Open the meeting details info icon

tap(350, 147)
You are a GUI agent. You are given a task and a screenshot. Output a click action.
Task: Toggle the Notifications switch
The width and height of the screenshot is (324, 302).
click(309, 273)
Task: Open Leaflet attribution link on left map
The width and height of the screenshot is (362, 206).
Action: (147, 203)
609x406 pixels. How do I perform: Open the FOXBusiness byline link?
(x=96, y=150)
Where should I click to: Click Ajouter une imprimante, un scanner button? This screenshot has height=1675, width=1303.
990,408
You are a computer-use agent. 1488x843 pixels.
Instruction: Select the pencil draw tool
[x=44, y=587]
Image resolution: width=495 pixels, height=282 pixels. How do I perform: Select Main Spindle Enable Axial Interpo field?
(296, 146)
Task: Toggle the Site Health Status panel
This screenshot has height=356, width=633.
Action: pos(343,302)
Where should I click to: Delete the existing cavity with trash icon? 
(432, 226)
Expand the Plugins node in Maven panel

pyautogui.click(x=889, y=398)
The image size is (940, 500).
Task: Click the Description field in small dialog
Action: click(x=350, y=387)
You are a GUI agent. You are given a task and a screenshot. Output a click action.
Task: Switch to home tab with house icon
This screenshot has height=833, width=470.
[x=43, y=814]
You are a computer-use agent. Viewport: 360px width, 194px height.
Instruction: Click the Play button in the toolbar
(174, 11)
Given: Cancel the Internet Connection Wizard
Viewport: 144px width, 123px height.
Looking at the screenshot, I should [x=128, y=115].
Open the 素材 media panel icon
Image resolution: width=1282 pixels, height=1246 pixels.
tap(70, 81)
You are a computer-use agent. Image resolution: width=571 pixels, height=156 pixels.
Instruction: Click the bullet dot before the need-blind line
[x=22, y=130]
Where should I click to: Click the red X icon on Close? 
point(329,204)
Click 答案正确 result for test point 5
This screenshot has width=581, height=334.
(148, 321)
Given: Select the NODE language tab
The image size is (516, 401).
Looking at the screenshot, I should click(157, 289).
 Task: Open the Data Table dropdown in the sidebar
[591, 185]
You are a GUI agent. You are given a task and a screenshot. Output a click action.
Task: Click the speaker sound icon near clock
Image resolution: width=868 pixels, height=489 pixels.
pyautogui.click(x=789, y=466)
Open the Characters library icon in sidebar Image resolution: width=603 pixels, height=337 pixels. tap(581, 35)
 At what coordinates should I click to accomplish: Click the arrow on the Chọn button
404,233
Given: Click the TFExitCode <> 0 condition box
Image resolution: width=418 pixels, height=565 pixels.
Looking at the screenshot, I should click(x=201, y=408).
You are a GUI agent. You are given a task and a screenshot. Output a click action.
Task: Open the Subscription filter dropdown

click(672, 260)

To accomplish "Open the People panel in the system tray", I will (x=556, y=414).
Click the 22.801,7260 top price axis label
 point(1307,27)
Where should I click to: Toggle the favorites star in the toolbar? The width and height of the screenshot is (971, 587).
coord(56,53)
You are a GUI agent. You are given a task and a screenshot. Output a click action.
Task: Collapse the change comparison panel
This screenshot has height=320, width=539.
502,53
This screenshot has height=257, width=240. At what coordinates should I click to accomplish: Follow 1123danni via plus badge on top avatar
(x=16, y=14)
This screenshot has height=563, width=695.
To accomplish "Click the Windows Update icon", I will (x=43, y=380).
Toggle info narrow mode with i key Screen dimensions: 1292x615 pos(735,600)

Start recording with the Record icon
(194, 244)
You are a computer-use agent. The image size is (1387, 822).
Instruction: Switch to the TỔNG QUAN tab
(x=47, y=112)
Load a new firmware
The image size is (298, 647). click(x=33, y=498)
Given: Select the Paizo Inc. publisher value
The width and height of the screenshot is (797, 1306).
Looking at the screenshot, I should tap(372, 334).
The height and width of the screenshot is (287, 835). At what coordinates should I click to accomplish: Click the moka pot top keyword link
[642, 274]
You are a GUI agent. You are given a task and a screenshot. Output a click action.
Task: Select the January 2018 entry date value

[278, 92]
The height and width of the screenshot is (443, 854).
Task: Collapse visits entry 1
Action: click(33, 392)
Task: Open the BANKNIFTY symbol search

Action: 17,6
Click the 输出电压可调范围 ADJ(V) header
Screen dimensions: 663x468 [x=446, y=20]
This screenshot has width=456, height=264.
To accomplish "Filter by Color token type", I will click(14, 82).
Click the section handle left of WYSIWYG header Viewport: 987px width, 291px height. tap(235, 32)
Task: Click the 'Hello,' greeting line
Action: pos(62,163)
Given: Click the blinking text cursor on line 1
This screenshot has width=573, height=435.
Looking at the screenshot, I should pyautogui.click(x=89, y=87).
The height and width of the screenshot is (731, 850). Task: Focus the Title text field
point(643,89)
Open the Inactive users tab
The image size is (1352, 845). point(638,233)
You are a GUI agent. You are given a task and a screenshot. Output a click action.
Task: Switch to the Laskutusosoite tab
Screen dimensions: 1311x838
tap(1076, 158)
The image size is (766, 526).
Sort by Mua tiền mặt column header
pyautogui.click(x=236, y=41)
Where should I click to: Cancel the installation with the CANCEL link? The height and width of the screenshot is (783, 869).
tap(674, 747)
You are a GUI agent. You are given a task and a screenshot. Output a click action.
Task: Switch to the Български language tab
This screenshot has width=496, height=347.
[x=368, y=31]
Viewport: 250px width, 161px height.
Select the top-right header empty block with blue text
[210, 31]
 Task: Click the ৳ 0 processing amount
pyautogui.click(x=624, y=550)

■ Problem to work on: Please set down each of the entries above exactly as given.

■ Completed task:
Open the meeting details info icon

tap(350, 147)
You are a GUI agent. You are given a task and a screenshot. Output a click action.
Task: Toggle the Notifications switch
The width and height of the screenshot is (324, 302).
click(309, 273)
Task: Open Leaflet attribution link on left map
The width and height of the screenshot is (362, 206).
Action: (147, 203)
609x406 pixels. How do I perform: Open the FOXBusiness byline link?
(x=96, y=150)
Where should I click to: Click Ajouter une imprimante, un scanner button? This screenshot has height=1675, width=1303.
990,408
You are a computer-use agent. 1488x843 pixels.
Instruction: Select the pencil draw tool
[x=44, y=587]
Image resolution: width=495 pixels, height=282 pixels. How do I perform: Select Main Spindle Enable Axial Interpo field?
(296, 146)
Task: Toggle the Site Health Status panel
This screenshot has height=356, width=633.
Action: pos(343,302)
Where should I click to: Delete the existing cavity with trash icon? 
(432, 226)
Expand the Plugins node in Maven panel

pyautogui.click(x=889, y=398)
The image size is (940, 500).
Task: Click the Description field in small dialog
Action: click(x=350, y=387)
You are a GUI agent. You are given a task and a screenshot. Output a click action.
Task: Switch to home tab with house icon
This screenshot has height=833, width=470.
[x=43, y=814]
You are a computer-use agent. Viewport: 360px width, 194px height.
Instruction: Click the Play button in the toolbar
(174, 11)
Given: Cancel the Internet Connection Wizard
Viewport: 144px width, 123px height.
Looking at the screenshot, I should [x=128, y=115].
Open the 素材 media panel icon
Image resolution: width=1282 pixels, height=1246 pixels.
tap(70, 81)
You are a computer-use agent. Image resolution: width=571 pixels, height=156 pixels.
Instruction: Click the bullet dot before the need-blind line
[x=22, y=130]
Where should I click to: Click the red X icon on Close? 
point(329,204)
Click 答案正确 result for test point 5
This screenshot has width=581, height=334.
(148, 321)
Given: Select the NODE language tab
The image size is (516, 401).
Looking at the screenshot, I should click(157, 289).
 Task: Open the Data Table dropdown in the sidebar
[591, 185]
You are a GUI agent. You are given a task and a screenshot. Output a click action.
Task: Click the speaker sound icon near clock
Image resolution: width=868 pixels, height=489 pixels.
pyautogui.click(x=789, y=466)
Open the Characters library icon in sidebar Image resolution: width=603 pixels, height=337 pixels. tap(581, 35)
 At what coordinates should I click to accomplish: Click the arrow on the Chọn button
404,233
Given: Click the TFExitCode <> 0 condition box
Image resolution: width=418 pixels, height=565 pixels.
Looking at the screenshot, I should click(x=201, y=408).
You are a GUI agent. You are given a task and a screenshot. Output a click action.
Task: Open the Subscription filter dropdown

click(672, 260)

To accomplish "Open the People panel in the system tray", I will (x=556, y=414).
Click the 22.801,7260 top price axis label
 point(1307,27)
Where should I click to: Toggle the favorites star in the toolbar? The width and height of the screenshot is (971, 587).
coord(56,53)
You are a GUI agent. You are given a task and a screenshot. Output a click action.
Task: Collapse the change comparison panel
This screenshot has height=320, width=539.
502,53
This screenshot has height=257, width=240. At what coordinates should I click to accomplish: Follow 1123danni via plus badge on top avatar
(x=16, y=14)
This screenshot has height=563, width=695.
To accomplish "Click the Windows Update icon", I will (x=43, y=380).
Toggle info narrow mode with i key Screen dimensions: 1292x615 pos(735,600)

Start recording with the Record icon
(194, 244)
You are a computer-use agent. The image size is (1387, 822).
Instruction: Switch to the TỔNG QUAN tab
(x=47, y=112)
Load a new firmware
The image size is (298, 647). click(x=33, y=498)
Given: Select the Paizo Inc. publisher value
The width and height of the screenshot is (797, 1306).
Looking at the screenshot, I should tap(372, 334).
The height and width of the screenshot is (287, 835). At what coordinates should I click to accomplish: Click the moka pot top keyword link
[642, 274]
You are a GUI agent. You are given a task and a screenshot. Output a click action.
Task: Select the January 2018 entry date value

[278, 92]
The height and width of the screenshot is (443, 854).
Task: Collapse visits entry 1
Action: click(33, 392)
Task: Open the BANKNIFTY symbol search

Action: 17,6
Click the 输出电压可调范围 ADJ(V) header
Screen dimensions: 663x468 [x=446, y=20]
This screenshot has width=456, height=264.
To accomplish "Filter by Color token type", I will click(14, 82).
Click the section handle left of WYSIWYG header Viewport: 987px width, 291px height. tap(235, 32)
Task: Click the 'Hello,' greeting line
Action: pos(62,163)
Given: Click the blinking text cursor on line 1
This screenshot has width=573, height=435.
Looking at the screenshot, I should pyautogui.click(x=89, y=87).
The height and width of the screenshot is (731, 850). Task: Focus the Title text field
point(643,89)
Open the Inactive users tab
The image size is (1352, 845). point(638,233)
You are a GUI agent. You are given a task and a screenshot. Output a click action.
Task: Switch to the Laskutusosoite tab
Screen dimensions: 1311x838
tap(1076, 158)
The image size is (766, 526).
Sort by Mua tiền mặt column header
pyautogui.click(x=236, y=41)
Where should I click to: Cancel the installation with the CANCEL link? The height and width of the screenshot is (783, 869).
tap(674, 747)
You are a GUI agent. You are given a task and a screenshot. Output a click action.
Task: Switch to the Български language tab
This screenshot has width=496, height=347.
[x=368, y=31]
Viewport: 250px width, 161px height.
Select the top-right header empty block with blue text
[210, 31]
 Task: Click the ৳ 0 processing amount
pyautogui.click(x=624, y=550)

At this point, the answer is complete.